Response which the code is returning test.txt Expected Response chrome payload.txt

The code response is clearly missing the everything except header and footer content.

rbri commented 1 year ago

Did a short test here and it looks like most of the content is there (also in your test.txt). You can use page.asNormalizedText() to get the (visible) content.

piyush302 commented 1 year ago

@rbri No test.txt only have header and footer content. Main content is missing. And also text.txt only have 3k lines but the response which I got from chrome browser have 25k lines. You can also convert the text file to html extension to visualize the content. Attaching screenshot test.txt view Screenshot (16) chrome payload.txt view Screenshot (17)

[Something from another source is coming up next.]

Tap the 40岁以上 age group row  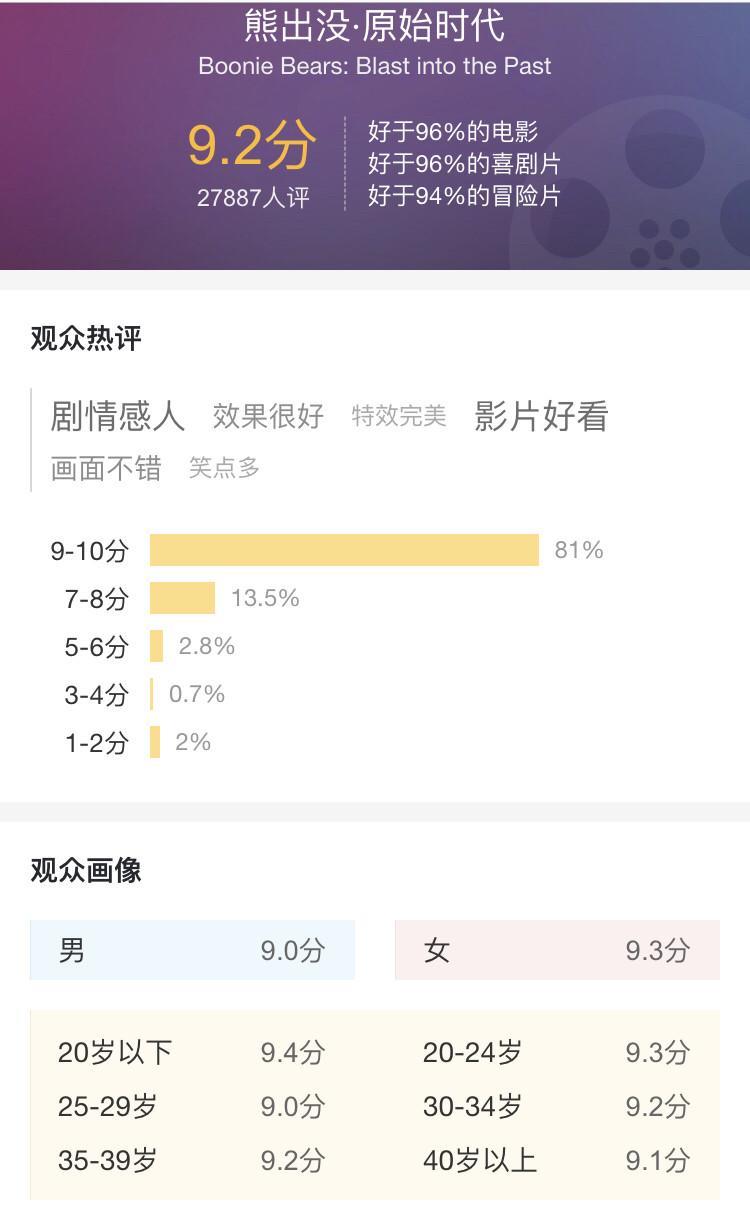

Its clear from the screenshots that the body content is missing

rbri commented 1 year ago

@piyush302 ah sorry, i had a look at the html headers :-)

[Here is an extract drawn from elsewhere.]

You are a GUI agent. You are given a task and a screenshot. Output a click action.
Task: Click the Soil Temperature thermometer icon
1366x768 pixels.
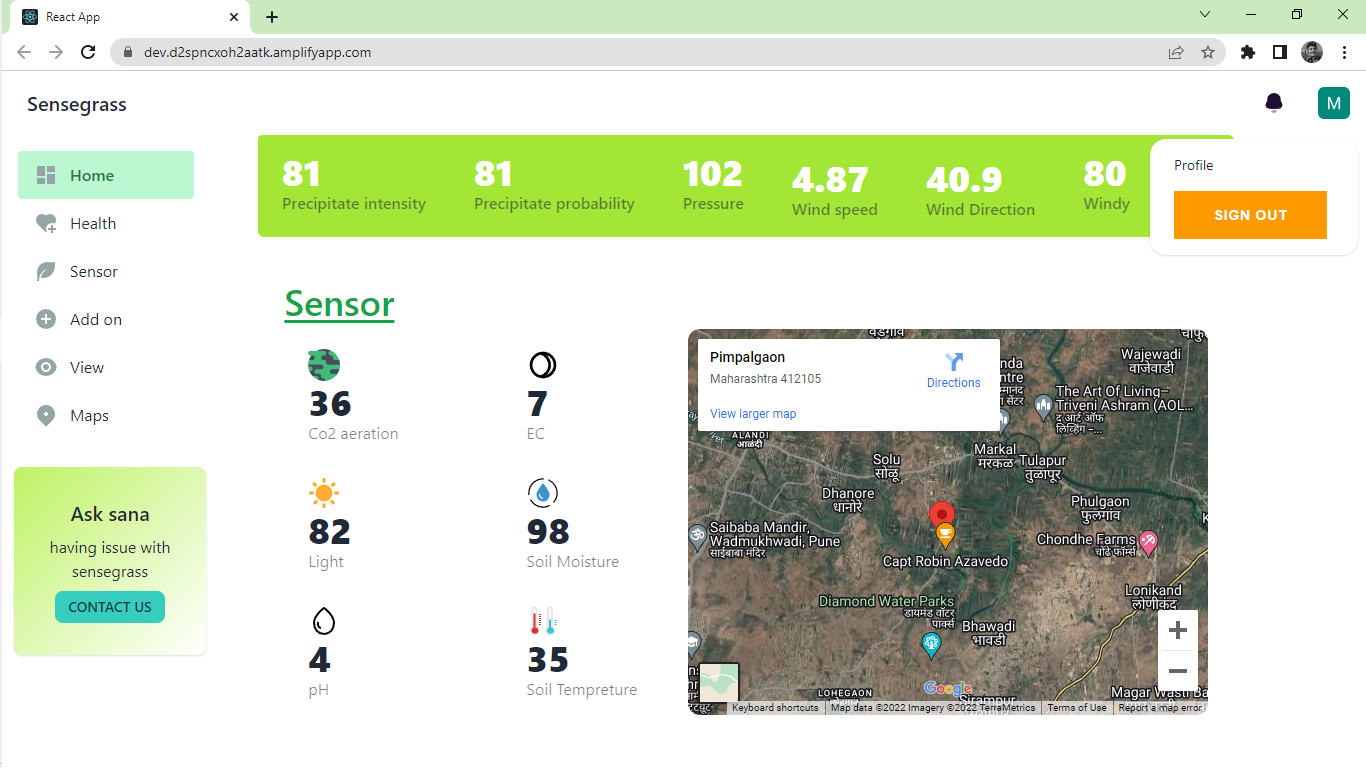[542, 621]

Have done a small fix to avoid the error visible in the logs. But now opening the page works without errors. This means there is some triggering of js missing in HtmlUnit. But i fear it will be a really long way to go to figure out what goes wrong here. It will be great if you can do that and i can help you with some tips how to nail down the root of the problem (and of course trying to fix if possible).

What do you think?

piyush302 commented 1 year ago

@rbri Sure I have few observations .When I tried to get the same page using Selenium Chrome Driver. First time page load gave me the same response(only header and footer) when I reloaded the page I got everything. So I tried doing same with HTMLUNIT but after page.refresh() also it didn't work. After using driver.navigate().refresh(); in Selenium I started getting correct page. I used this code of Selenium

public static void main(String[] args) throws IOException, InterruptedException {
    WebDriver driver = null;
    WebDriverManager.chromedriver().browserVersion("77.0.3865.40").setup();
    ChromeOptions options = new ChromeOptions();
    options.addArguments("start-maximized");
    options.addArguments("enable-automation");
    options.addArguments("--no-sandbox");
    options.addArguments("--disable-infobars");
    options.addArguments("--disable-dev-shm-usage");
    options.addArguments("--disable-browser-side-navigation");
    options.addArguments("--disable-gpu");
    options.addArguments("--headless");
    driver = new ChromeDriver(options);
    FileWriter leafNodes = new FileWriter("test.html");

    driver.get(
            "https://www.amazon.com/s?bbn=13707&rh=n%3A283155%2Cn%3A173507%2Cn%3A173515%2Cn%3A227544%2Cn%3A13707%2Cn%3A13723&dc&qid=1665651390&rnid=13707&ref=lp_13707_nr_n_1");
    driver.navigate().refresh();
    leafNodes.write(driver.getPageSource());
    leafNodes.flush();
    System.out.println("done");

}

Dependencies `

io.github.bonigarcia
        <artifactId>webdrivermanager</artifactId>
        <version>5.3.0</version>
    </dependency>
    <!-- https://mvnrepository.com/artifact/org.seleniumhq.selenium/selenium-chrome-driver -->
    <dependency>
        <groupId>org.seleniumhq.selenium</groupId>
        <artifactId>selenium-chrome-driver</artifactId>
        <version>4.5.0</version>
    </dependency>`

Also was debugging JS in chrome developer tools. I guess function on line no 259 in test.txt is not getting executed properly.

Also please let me know how I can help identify the problem here.